Exercise requirements
• A. According to the lecture announcement, where will Jennifer Tuttle give her talk?
• B. Pick up the lecture announcement about Jennifer Tuttle's talk after its final sentence and continue writing it.

Text excerpt
Jennifer Tuttle to discuss California and 'American nervousness' in western women's writing April 10th
Jennifer S. Tuttle, Ph.D., University of New England Dorothy M. Healy Chair in Literature and Health, will speak on "Unsettling California: 'American Nervousness' in Western Women's Writing" on Friday, April 10, 2009 at noon in the St. Francis Room in UNE's Ketchum Library.
From the time it entered the Union in 1848, California has been a prime destination for tourism and settlement.
In the late 19th century, when immigration, urbanization, and challenges to existing gender roles led many to bemoan the nation's supposed malaise, California was imagined as a locale for national renewal, a "natural health resort" for ailing bodies and an ailing body politic.
This language of health and illness informed the doctrine of Manifest Destiny that legitimized the conquest of the far West by Anglo Americans and spawned the genre of the literary Western. But these narratives about California and the West, while familiar, were not the only stories being told.
In her 2007-2008 sabbatical project, Professor Tuttle considers several other stories: a white woman who claims for herself the healing power of the Western plot; a Mexican American woman, having lost her family ranch to Anglo settlement, who indicts California health seekers from the perspective of the conquered; a Eurasian writer who uses fiction and journalism to counter the anti-Chinese rhetoric of sickening "yellow peril"; and a Jewish American writer who transforms literary conventions of health and illness to argue for ethnic assimilation.

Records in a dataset
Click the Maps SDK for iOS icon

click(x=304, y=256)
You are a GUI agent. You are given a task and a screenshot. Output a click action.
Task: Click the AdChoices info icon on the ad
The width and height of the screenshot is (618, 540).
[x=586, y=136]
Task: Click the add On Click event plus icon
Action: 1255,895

Answers for this exercise
• A. In the St. Francis Room in UNE's Ketchum Library.

• B.
All of these writers manipulated prevailing theories of "American Nervousness" - medical language that underwrote the conquest of California and the mythic West more generally - and unsettled their world in the process.
Jennifer Tuttle
In addition to holding the Dorothy M. Healy Chair in Literature and Health, Dr. Tuttle is also associate professor, Department of English and Language Studies. She serves as faculty director of the Maine Women Writers Collection and codirects the Women's and Gender Studies Program.
Her published work includes a scholarly edition of Charlotte Perkins Gilman's 1911 novel The Crux and the forthcoming volume The Selected Letters of Charlotte Perkins Gilman (coedited with Denise D. Knight). She is also coeditor of Legacy: A Journal of American Women Writers.
The presentation is free. Lunch and chocolate will be provided at the presentation.